5. The shaving system of claim 4, wherein said signals conveyed to said control module are indicative of the vertical orientation of said wet shave razor.

6. The shaving system of claim 1, wherein said control module comprises a microcontroller.

7. The shaving system of claim 6, wherein said microcontroller is powered by a capacitance device located in said handle and charged by a transformer when said wet shave razor is removably positioned in said base unit, said transformer being housed in said base unit and electrically coupled to a power source.

8. The shaving system of claim 1, wherein said control module includes a rechargeable power supply and said base unit and said wet shave razor cooperate to form an inductive link when said wet shave razor is removably positioned in said base unit, said inductive link forming part of said transfer means and being operable charge said control module power supply.

9. The shaving system of claim 1, wherein said control module is potted in a waterproof compound.

10. The shaving system of claim 1, wherein said control module is operable to count shaving strokes.

11. The shaving system of claim 1, wherein said control unit transmits information indicative of the number of strokes detected to said display which provides an indication of remaining useful razor cartridge life.

12. The shaving system of claim 11, wherein in addition to providing an indication of remaining useful cartridge life, said control module and said display also cooperate to function as a clock.

13. A shaving system including an integrated shave counter and base unit, said shaving system comprising: a wet shave razor including sensing means for detecting and monitoring movement of said wet shave razor; processing means for receiving information from said sensing means and for generating signals indicative of said movement of said wet shave razor; and means for displaying information in response to said signals received from said processing means indicative of a useful life of a razor cartridge coupled to said wet shave razor.

14. The shaving system of claim 13, wherein said sensing means includes a controller in communication with a level switch.

15. The shaving system of claim 14, wherein said controller communicates with a resettable switch actuatable by at least one of the removal from and insertion on said wet shave razor of a razor cartridge.

16. The shaving system of claim 13, wherein said wet shave razor is integrated with said means for displaying the value indicative of the number of strokes via an inductive coupling link.

17. The shaving system of claim 13, wherein said means for detecting and monitoring the movement of said wet shave razor is a software algorithm.

18. The shaving system of claim 17, wherein said software algorithm increments a number of shaving strokes based on movements of said wet shave razor.

19. A method of tracking the use of a shaving device, comprising the steps of: receiving an input signal indicative of a movement of said shaving device; maintaining a count of a number of said input signals; incrementing said count of said number of input signals in response to received input signals; and displaying a value in response to the counted number of input signals.

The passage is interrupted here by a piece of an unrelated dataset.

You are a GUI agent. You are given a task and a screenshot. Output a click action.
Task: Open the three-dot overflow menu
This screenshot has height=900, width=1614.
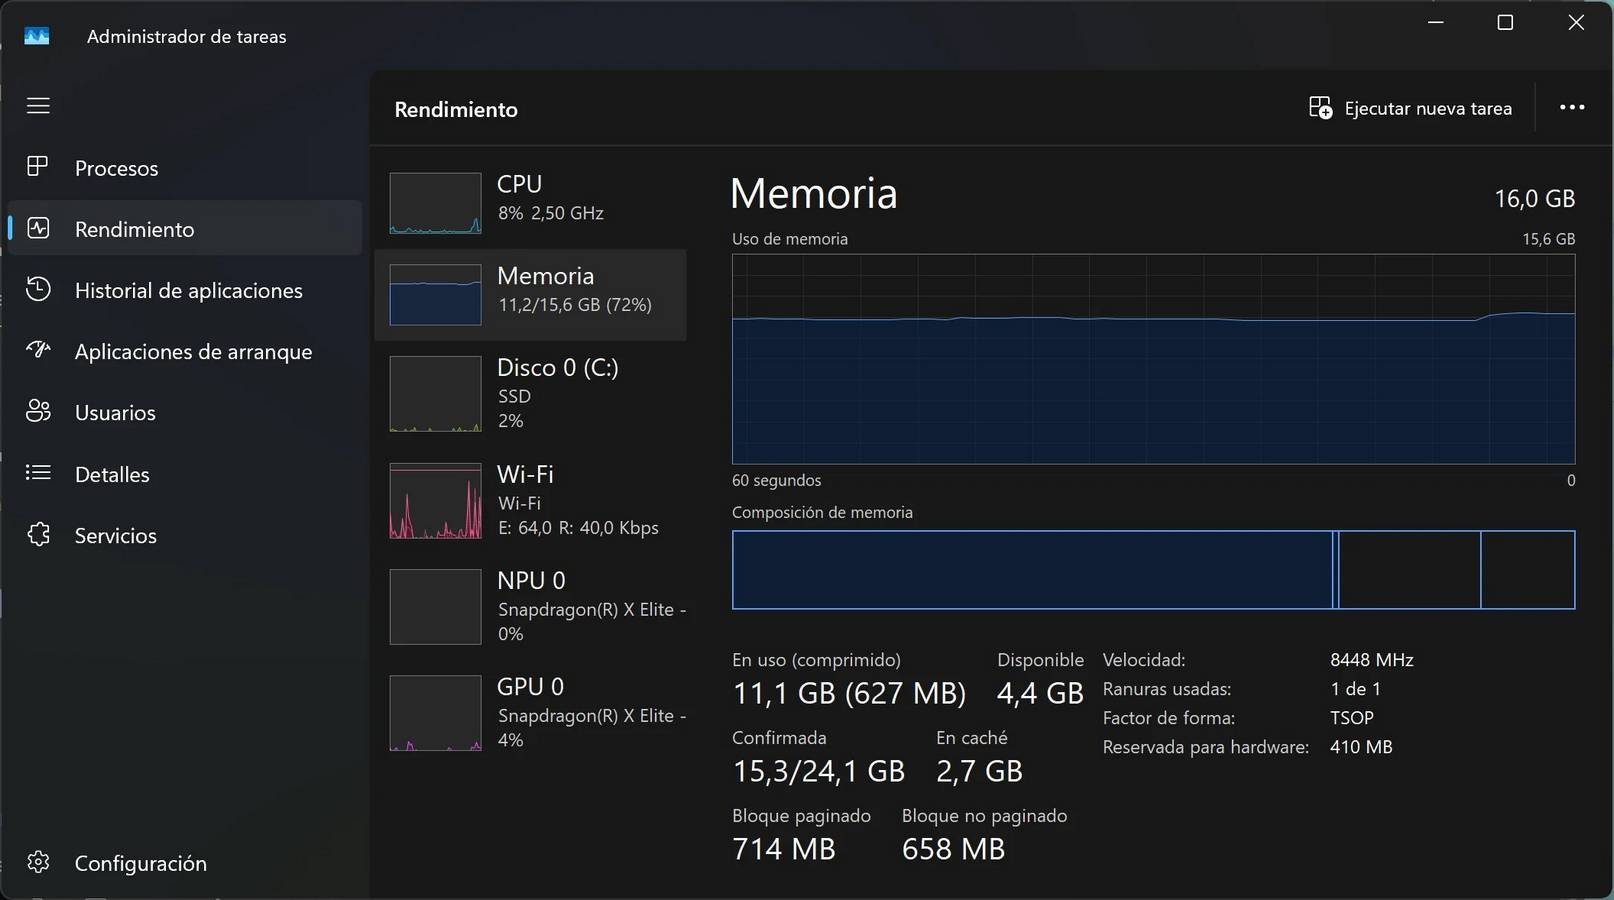(1573, 107)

20. The method of claim 19, further comprising correlating said counted number of input signals to a value indicative of the number of shaving strokes.

21. The method of claim 19, further comprising generating said input signal via a tilt switch.

22. The method of claim 19, further comprising resetting the counted number of input signals via a magnetically actuatable switch.

23. The method of claim 19, further comprising displaying a time value.

24. The method of claim 19, further comprising powering said shaving device via an inductive coupling link.

25. The method of claim 24, wherein said inductive coupling link is maintained between said shaving device and an integrated base unit.